Please update the entries in the stretch from the line containing "Open the Improve this map link" through the line containing "pos(697,106)" so that "Sets ratio" becomes "Games ratio", with nothing else altered. Return only those lines.

------------------------------------------------------------

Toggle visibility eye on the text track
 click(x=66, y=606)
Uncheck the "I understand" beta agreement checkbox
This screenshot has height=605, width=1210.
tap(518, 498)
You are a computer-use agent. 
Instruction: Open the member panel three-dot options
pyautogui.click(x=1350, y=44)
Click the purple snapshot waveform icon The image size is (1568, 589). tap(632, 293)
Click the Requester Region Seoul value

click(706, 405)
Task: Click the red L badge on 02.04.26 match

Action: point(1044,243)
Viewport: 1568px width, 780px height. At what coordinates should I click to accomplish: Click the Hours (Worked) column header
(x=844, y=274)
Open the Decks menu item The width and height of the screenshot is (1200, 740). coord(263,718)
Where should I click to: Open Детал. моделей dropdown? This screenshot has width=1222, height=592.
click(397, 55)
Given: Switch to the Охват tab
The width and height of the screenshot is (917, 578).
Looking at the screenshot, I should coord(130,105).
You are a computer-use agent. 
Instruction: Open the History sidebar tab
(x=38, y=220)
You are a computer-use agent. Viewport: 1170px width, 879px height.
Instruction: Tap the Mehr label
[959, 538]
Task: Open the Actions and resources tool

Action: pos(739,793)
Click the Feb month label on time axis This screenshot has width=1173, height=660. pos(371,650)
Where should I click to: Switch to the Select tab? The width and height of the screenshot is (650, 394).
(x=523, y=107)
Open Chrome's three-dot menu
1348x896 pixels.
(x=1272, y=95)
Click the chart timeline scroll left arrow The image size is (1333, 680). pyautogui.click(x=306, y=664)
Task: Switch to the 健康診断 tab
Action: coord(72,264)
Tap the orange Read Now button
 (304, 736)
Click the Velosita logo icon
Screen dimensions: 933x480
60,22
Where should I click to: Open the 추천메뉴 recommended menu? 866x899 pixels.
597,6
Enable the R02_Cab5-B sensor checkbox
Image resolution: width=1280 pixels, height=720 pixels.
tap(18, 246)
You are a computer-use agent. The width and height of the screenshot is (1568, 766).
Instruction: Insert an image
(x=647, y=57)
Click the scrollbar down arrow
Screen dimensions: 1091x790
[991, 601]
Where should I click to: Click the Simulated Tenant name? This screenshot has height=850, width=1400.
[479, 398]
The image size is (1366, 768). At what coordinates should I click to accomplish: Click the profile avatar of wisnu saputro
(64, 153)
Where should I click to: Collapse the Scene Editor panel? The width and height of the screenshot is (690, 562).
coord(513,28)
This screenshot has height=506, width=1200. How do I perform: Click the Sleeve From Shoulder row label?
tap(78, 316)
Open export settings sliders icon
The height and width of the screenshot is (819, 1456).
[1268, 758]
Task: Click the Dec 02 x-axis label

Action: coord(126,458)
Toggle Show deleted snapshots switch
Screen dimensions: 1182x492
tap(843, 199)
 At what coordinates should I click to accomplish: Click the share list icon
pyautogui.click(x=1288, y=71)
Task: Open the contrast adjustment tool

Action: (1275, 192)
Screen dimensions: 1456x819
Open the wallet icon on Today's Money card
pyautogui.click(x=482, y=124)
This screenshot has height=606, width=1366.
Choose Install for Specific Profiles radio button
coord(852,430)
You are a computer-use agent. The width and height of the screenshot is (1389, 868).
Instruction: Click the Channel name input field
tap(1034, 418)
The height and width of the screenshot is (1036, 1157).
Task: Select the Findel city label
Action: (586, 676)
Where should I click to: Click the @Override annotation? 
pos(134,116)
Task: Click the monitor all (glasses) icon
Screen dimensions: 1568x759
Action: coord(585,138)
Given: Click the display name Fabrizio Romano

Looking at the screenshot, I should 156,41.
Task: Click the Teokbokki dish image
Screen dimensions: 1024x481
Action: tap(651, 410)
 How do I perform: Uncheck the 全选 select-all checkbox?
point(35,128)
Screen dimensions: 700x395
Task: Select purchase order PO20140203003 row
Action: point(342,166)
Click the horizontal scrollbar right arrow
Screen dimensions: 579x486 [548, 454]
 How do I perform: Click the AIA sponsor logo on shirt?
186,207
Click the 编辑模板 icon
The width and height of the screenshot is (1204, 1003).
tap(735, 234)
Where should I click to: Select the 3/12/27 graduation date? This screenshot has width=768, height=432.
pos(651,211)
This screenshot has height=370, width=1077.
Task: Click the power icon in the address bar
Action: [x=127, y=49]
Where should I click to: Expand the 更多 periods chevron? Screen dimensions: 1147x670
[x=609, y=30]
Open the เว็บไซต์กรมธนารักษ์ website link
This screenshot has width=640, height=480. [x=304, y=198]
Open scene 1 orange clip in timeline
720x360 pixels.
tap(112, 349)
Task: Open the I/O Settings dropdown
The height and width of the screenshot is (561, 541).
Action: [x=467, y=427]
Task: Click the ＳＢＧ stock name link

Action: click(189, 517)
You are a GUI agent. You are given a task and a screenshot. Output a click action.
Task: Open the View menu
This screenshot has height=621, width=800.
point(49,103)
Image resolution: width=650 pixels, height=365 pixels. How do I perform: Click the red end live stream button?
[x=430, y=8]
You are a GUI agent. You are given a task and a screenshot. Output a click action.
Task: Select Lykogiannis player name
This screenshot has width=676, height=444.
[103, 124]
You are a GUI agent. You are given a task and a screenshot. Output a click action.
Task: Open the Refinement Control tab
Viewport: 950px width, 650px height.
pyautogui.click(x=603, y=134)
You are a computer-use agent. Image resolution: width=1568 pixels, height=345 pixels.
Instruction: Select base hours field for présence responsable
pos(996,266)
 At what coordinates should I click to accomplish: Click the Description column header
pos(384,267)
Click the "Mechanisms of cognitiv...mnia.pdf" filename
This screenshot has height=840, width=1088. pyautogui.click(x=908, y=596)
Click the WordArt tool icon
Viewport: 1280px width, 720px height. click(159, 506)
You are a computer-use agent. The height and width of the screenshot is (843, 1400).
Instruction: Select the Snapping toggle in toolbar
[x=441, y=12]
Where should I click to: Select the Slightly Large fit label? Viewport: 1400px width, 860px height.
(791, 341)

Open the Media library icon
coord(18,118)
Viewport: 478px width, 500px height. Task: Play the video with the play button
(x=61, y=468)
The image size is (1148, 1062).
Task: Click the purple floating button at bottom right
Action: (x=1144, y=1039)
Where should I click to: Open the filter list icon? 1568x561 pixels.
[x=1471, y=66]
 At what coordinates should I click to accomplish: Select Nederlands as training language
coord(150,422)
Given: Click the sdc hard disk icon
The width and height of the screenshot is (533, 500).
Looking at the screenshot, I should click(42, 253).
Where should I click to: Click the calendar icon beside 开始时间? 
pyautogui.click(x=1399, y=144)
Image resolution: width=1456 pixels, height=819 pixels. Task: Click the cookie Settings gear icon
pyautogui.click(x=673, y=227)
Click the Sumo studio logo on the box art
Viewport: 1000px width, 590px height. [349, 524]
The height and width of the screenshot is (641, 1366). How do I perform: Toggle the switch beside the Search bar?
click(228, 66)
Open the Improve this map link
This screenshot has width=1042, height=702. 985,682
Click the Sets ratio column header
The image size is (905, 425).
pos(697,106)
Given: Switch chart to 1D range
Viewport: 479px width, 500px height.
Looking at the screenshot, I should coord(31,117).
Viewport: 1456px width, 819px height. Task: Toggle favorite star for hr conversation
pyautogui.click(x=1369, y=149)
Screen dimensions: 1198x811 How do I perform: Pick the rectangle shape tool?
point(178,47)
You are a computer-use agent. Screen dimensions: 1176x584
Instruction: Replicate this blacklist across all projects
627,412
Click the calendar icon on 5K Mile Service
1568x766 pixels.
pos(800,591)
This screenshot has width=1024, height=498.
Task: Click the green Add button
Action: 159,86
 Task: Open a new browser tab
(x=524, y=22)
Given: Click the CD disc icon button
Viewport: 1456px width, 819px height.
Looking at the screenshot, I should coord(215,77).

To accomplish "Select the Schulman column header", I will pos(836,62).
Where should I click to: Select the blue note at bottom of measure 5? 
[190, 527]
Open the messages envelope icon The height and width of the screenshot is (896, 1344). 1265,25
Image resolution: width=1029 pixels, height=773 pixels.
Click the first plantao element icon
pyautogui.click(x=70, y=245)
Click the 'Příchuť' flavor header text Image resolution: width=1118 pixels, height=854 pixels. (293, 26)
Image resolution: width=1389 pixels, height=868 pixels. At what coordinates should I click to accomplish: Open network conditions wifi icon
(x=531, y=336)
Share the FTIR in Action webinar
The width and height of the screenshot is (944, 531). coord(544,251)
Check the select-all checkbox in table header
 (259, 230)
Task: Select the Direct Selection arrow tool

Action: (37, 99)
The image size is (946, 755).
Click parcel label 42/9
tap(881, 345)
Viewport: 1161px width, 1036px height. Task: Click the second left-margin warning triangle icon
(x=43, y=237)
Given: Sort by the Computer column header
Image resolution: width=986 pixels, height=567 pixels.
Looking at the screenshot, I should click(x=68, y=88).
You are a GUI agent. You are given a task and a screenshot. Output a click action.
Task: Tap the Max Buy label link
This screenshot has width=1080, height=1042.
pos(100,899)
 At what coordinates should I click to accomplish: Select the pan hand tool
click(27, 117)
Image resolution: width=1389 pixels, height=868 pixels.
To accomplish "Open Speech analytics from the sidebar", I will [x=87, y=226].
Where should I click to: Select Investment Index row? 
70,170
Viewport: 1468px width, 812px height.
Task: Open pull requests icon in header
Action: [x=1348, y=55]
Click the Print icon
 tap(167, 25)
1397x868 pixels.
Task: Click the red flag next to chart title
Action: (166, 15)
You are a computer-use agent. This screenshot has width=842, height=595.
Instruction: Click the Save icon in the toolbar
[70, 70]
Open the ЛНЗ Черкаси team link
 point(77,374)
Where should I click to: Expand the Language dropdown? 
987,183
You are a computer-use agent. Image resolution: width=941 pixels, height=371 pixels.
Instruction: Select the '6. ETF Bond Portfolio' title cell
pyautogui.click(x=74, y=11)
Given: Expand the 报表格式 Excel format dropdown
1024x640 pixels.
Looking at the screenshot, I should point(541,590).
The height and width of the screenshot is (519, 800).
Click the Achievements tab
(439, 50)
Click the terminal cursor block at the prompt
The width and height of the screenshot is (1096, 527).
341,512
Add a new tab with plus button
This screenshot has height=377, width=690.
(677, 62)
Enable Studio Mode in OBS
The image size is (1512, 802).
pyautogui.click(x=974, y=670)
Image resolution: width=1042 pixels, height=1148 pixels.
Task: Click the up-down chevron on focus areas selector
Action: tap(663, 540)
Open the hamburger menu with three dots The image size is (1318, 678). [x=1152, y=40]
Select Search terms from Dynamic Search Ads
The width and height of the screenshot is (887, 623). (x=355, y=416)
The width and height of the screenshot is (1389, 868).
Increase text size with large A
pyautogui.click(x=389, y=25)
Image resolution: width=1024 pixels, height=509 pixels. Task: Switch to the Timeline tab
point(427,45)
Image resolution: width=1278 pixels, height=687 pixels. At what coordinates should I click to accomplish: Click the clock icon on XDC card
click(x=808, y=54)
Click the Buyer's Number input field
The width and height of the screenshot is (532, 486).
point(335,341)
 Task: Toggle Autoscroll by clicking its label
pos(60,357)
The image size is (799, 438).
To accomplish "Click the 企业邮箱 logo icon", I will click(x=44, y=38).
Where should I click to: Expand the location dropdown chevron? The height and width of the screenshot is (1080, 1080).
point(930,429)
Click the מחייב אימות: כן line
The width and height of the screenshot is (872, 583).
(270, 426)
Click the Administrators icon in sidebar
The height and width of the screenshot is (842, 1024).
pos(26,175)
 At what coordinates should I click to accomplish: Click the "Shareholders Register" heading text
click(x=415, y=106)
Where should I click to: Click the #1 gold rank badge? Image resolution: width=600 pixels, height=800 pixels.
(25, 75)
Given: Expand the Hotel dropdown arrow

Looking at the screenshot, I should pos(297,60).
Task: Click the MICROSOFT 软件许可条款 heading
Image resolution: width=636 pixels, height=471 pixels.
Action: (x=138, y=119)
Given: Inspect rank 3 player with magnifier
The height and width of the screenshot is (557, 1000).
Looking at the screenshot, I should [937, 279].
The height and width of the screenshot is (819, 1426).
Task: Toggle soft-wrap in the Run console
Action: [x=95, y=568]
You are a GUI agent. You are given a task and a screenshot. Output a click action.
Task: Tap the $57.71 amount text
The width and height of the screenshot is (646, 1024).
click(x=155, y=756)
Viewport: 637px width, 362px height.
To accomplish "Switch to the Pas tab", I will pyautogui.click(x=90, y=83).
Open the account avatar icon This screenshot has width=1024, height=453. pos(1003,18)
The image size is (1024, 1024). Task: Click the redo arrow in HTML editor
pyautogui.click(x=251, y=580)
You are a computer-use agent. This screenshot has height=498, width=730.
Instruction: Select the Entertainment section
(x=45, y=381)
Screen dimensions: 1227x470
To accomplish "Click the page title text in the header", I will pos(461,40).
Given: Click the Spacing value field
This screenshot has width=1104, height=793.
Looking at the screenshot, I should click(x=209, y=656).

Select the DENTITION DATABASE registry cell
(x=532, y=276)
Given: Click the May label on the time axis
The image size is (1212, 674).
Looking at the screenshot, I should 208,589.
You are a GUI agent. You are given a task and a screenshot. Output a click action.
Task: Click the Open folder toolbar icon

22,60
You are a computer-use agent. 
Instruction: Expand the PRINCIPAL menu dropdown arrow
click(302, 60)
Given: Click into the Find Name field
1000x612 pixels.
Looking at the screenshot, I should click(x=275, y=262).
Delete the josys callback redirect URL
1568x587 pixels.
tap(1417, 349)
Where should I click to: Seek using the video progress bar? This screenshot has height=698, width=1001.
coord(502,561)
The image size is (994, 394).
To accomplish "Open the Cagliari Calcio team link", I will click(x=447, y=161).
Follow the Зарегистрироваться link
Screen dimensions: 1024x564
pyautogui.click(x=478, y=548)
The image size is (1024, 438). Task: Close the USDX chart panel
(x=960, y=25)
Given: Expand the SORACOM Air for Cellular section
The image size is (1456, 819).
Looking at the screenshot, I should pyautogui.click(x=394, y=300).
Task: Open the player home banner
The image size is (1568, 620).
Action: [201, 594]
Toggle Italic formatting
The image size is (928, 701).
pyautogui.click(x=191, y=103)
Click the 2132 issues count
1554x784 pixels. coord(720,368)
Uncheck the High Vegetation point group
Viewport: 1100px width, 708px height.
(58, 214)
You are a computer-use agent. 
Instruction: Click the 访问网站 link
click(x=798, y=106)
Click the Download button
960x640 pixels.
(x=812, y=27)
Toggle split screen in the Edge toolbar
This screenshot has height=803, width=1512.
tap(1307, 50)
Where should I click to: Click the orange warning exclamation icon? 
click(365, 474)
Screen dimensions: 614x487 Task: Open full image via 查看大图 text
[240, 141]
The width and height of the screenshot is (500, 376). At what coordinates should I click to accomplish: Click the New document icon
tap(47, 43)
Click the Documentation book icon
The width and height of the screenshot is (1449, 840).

------------------------------------------------------------

**Task answer:**
Open the Improve this map link
This screenshot has width=1042, height=702. 985,682
Click the Games ratio column header
The image size is (905, 425).
pos(697,106)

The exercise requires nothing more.